◆ **Exercise brief**
Transcribe exactly the line containing "Toggle Чтение for" and every line after it, through the end of the records below.

◆ **Saved entries**
● ● ● ●
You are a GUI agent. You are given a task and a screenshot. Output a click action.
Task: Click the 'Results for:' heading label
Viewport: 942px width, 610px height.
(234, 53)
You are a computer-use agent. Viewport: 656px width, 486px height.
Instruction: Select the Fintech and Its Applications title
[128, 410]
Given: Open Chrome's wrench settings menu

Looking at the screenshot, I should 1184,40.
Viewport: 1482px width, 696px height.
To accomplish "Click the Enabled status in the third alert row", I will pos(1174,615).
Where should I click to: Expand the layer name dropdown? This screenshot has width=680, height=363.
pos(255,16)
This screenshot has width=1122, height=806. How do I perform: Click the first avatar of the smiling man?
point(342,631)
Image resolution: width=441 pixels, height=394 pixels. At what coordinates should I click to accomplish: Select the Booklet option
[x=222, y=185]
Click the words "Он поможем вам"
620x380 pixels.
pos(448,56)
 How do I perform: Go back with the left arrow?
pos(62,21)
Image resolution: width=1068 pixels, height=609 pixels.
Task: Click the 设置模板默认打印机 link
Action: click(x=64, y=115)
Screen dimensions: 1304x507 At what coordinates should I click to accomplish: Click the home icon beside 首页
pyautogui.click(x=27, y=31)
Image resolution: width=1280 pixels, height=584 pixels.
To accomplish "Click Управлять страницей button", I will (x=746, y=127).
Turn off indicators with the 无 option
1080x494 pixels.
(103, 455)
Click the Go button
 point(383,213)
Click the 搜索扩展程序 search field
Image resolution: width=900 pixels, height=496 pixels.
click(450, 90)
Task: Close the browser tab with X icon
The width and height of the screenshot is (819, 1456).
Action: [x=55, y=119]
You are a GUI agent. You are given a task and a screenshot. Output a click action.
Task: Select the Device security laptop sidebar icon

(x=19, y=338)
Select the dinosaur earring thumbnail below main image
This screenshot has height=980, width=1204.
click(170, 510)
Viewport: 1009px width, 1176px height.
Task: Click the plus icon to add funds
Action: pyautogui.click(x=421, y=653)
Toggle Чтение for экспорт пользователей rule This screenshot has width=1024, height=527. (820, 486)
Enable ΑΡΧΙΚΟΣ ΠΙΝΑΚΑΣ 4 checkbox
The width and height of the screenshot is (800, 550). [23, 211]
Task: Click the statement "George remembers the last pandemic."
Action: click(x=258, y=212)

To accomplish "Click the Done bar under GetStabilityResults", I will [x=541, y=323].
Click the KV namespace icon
● ● ● ●
◆ **Answer area**
Toggle Чтение for экспорт пользователей rule This screenshot has width=1024, height=527. (820, 486)
Enable ΑΡΧΙΚΟΣ ΠΙΝΑΚΑΣ 4 checkbox
The width and height of the screenshot is (800, 550). [23, 211]
Task: Click the statement "George remembers the last pandemic."
Action: click(x=258, y=212)

To accomplish "Click the Done bar under GetStabilityResults", I will [x=541, y=323].
Click the KV namespace icon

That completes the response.